Provided material:
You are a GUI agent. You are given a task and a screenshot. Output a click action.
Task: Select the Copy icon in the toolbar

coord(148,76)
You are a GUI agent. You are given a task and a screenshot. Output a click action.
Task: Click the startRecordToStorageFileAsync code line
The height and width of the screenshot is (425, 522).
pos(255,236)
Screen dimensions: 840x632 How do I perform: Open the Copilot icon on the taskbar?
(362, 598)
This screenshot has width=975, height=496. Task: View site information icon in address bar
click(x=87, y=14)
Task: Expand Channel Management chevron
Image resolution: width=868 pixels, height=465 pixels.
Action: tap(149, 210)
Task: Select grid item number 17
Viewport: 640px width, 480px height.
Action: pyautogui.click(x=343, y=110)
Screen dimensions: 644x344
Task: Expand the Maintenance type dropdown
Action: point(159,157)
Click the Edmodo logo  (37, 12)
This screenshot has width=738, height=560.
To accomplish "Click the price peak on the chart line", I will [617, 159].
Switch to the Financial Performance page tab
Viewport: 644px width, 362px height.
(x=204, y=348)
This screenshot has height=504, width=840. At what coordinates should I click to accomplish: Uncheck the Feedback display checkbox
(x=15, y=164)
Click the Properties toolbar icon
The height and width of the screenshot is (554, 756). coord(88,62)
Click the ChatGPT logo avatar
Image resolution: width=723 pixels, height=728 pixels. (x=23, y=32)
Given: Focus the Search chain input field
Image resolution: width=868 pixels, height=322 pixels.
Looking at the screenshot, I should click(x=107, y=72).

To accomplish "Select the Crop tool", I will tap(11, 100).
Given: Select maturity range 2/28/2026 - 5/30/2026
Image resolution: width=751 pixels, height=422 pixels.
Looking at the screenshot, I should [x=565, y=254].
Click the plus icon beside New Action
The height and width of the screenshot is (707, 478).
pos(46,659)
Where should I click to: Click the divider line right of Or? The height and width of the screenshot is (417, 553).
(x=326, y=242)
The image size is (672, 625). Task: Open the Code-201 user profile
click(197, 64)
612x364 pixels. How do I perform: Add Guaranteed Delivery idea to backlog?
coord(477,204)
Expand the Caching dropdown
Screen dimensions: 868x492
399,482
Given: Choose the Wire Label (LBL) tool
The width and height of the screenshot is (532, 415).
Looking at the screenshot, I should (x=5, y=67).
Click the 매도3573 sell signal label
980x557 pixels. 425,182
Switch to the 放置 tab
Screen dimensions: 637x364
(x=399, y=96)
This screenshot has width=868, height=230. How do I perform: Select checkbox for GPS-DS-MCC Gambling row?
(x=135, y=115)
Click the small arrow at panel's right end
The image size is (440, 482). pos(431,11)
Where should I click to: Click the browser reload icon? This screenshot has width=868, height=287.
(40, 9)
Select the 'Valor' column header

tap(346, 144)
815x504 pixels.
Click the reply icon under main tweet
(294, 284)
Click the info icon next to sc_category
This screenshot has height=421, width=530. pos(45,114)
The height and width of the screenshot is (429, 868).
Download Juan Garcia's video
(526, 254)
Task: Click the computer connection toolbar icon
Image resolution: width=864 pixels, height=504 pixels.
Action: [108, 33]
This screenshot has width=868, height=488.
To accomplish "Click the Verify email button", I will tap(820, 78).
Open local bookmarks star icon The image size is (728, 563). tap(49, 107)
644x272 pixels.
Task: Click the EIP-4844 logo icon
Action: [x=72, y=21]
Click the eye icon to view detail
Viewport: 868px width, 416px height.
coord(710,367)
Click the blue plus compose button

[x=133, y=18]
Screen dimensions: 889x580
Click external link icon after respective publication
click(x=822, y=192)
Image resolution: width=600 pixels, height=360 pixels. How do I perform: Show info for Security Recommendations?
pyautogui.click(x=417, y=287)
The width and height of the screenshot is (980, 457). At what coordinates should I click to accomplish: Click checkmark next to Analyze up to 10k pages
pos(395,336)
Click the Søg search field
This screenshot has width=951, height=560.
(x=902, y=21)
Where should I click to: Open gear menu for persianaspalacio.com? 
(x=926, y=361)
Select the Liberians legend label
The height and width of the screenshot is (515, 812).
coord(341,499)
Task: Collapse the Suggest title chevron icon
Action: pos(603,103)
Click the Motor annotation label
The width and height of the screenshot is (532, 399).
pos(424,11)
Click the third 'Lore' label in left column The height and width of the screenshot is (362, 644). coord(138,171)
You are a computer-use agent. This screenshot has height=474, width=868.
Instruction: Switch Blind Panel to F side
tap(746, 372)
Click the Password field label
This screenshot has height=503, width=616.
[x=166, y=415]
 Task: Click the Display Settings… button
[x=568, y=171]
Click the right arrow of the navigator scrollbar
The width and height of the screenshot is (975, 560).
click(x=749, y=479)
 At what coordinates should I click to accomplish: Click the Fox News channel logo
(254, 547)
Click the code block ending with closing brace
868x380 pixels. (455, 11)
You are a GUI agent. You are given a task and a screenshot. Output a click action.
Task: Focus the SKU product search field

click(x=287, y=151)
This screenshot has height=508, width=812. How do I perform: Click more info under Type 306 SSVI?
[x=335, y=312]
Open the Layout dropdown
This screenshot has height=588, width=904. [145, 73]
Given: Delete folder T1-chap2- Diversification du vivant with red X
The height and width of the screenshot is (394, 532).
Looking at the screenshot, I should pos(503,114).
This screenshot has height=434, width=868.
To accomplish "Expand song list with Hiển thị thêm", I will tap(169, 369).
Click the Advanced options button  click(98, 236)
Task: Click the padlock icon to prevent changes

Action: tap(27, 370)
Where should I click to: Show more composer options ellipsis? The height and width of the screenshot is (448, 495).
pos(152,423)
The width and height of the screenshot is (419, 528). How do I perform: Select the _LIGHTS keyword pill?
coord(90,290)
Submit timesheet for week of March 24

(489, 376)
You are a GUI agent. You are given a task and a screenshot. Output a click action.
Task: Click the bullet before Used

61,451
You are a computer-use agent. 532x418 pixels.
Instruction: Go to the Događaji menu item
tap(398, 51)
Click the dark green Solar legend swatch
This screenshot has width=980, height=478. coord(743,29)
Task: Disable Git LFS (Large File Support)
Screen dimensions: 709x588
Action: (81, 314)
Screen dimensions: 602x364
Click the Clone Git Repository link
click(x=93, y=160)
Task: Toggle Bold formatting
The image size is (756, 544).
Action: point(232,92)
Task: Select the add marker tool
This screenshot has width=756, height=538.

Exercise: Without changing a word, restate the whole listing.

Worked solution:
You are a GUI agent. You are given a task and a screenshot. Output a click action.
Task: Select the Copy icon in the toolbar

coord(148,76)
You are a GUI agent. You are given a task and a screenshot. Output a click action.
Task: Click the startRecordToStorageFileAsync code line
The height and width of the screenshot is (425, 522).
pos(255,236)
Screen dimensions: 840x632 How do I perform: Open the Copilot icon on the taskbar?
(362, 598)
This screenshot has width=975, height=496. Task: View site information icon in address bar
click(x=87, y=14)
Task: Expand Channel Management chevron
Image resolution: width=868 pixels, height=465 pixels.
Action: tap(149, 210)
Task: Select grid item number 17
Viewport: 640px width, 480px height.
Action: pyautogui.click(x=343, y=110)
Screen dimensions: 644x344
Task: Expand the Maintenance type dropdown
Action: point(159,157)
Click the Edmodo logo  (37, 12)
This screenshot has width=738, height=560.
To accomplish "Click the price peak on the chart line", I will [617, 159].
Switch to the Financial Performance page tab
Viewport: 644px width, 362px height.
(x=204, y=348)
This screenshot has height=504, width=840. At what coordinates should I click to accomplish: Uncheck the Feedback display checkbox
(x=15, y=164)
Click the Properties toolbar icon
The height and width of the screenshot is (554, 756). coord(88,62)
Click the ChatGPT logo avatar
Image resolution: width=723 pixels, height=728 pixels. (x=23, y=32)
Given: Focus the Search chain input field
Image resolution: width=868 pixels, height=322 pixels.
Looking at the screenshot, I should click(x=107, y=72).

To accomplish "Select the Crop tool", I will tap(11, 100).
Given: Select maturity range 2/28/2026 - 5/30/2026
Image resolution: width=751 pixels, height=422 pixels.
Looking at the screenshot, I should [x=565, y=254].
Click the plus icon beside New Action
The height and width of the screenshot is (707, 478).
pos(46,659)
Where should I click to: Click the divider line right of Or? The height and width of the screenshot is (417, 553).
(x=326, y=242)
The image size is (672, 625). Task: Open the Code-201 user profile
click(197, 64)
612x364 pixels. How do I perform: Add Guaranteed Delivery idea to backlog?
coord(477,204)
Expand the Caching dropdown
Screen dimensions: 868x492
399,482
Given: Choose the Wire Label (LBL) tool
The width and height of the screenshot is (532, 415).
Looking at the screenshot, I should (x=5, y=67).
Click the 매도3573 sell signal label
980x557 pixels. 425,182
Switch to the 放置 tab
Screen dimensions: 637x364
(x=399, y=96)
This screenshot has width=868, height=230. How do I perform: Select checkbox for GPS-DS-MCC Gambling row?
(x=135, y=115)
Click the small arrow at panel's right end
The image size is (440, 482). pos(431,11)
Where should I click to: Click the browser reload icon? This screenshot has width=868, height=287.
(40, 9)
Select the 'Valor' column header

tap(346, 144)
815x504 pixels.
Click the reply icon under main tweet
(294, 284)
Click the info icon next to sc_category
This screenshot has height=421, width=530. pos(45,114)
The height and width of the screenshot is (429, 868).
Download Juan Garcia's video
(526, 254)
Task: Click the computer connection toolbar icon
Image resolution: width=864 pixels, height=504 pixels.
Action: [108, 33]
This screenshot has width=868, height=488.
To accomplish "Click the Verify email button", I will tap(820, 78).
Open local bookmarks star icon The image size is (728, 563). tap(49, 107)
644x272 pixels.
Task: Click the EIP-4844 logo icon
Action: [x=72, y=21]
Click the eye icon to view detail
Viewport: 868px width, 416px height.
coord(710,367)
Click the blue plus compose button

[x=133, y=18]
Screen dimensions: 889x580
Click external link icon after respective publication
click(x=822, y=192)
Image resolution: width=600 pixels, height=360 pixels. How do I perform: Show info for Security Recommendations?
pyautogui.click(x=417, y=287)
The width and height of the screenshot is (980, 457). At what coordinates should I click to accomplish: Click checkmark next to Analyze up to 10k pages
pos(395,336)
Click the Søg search field
This screenshot has width=951, height=560.
(x=902, y=21)
Where should I click to: Open gear menu for persianaspalacio.com? 
(x=926, y=361)
Select the Liberians legend label
The height and width of the screenshot is (515, 812).
coord(341,499)
Task: Collapse the Suggest title chevron icon
Action: pos(603,103)
Click the Motor annotation label
The width and height of the screenshot is (532, 399).
pos(424,11)
Click the third 'Lore' label in left column The height and width of the screenshot is (362, 644). coord(138,171)
You are a computer-use agent. This screenshot has height=474, width=868.
Instruction: Switch Blind Panel to F side
tap(746, 372)
Click the Password field label
This screenshot has height=503, width=616.
[x=166, y=415]
 Task: Click the Display Settings… button
[x=568, y=171]
Click the right arrow of the navigator scrollbar
The width and height of the screenshot is (975, 560).
click(x=749, y=479)
 At what coordinates should I click to accomplish: Click the Fox News channel logo
(254, 547)
Click the code block ending with closing brace
868x380 pixels. (455, 11)
You are a GUI agent. You are given a task and a screenshot. Output a click action.
Task: Focus the SKU product search field

click(x=287, y=151)
This screenshot has height=508, width=812. How do I perform: Click more info under Type 306 SSVI?
[x=335, y=312]
Open the Layout dropdown
This screenshot has height=588, width=904. [145, 73]
Given: Delete folder T1-chap2- Diversification du vivant with red X
The height and width of the screenshot is (394, 532).
Looking at the screenshot, I should pos(503,114).
This screenshot has height=434, width=868.
To accomplish "Expand song list with Hiển thị thêm", I will tap(169, 369).
Click the Advanced options button  click(98, 236)
Task: Click the padlock icon to prevent changes

Action: tap(27, 370)
Where should I click to: Show more composer options ellipsis? The height and width of the screenshot is (448, 495).
pos(152,423)
The width and height of the screenshot is (419, 528). How do I perform: Select the _LIGHTS keyword pill?
coord(90,290)
Submit timesheet for week of March 24

(489, 376)
You are a GUI agent. You are given a task and a screenshot. Output a click action.
Task: Click the bullet before Used

61,451
You are a computer-use agent. 532x418 pixels.
Instruction: Go to the Događaji menu item
tap(398, 51)
Click the dark green Solar legend swatch
This screenshot has width=980, height=478. coord(743,29)
Task: Disable Git LFS (Large File Support)
Screen dimensions: 709x588
Action: (81, 314)
Screen dimensions: 602x364
Click the Clone Git Repository link
click(x=93, y=160)
Task: Toggle Bold formatting
The image size is (756, 544).
Action: point(232,92)
Task: Select the add marker tool
This screenshot has width=756, height=538.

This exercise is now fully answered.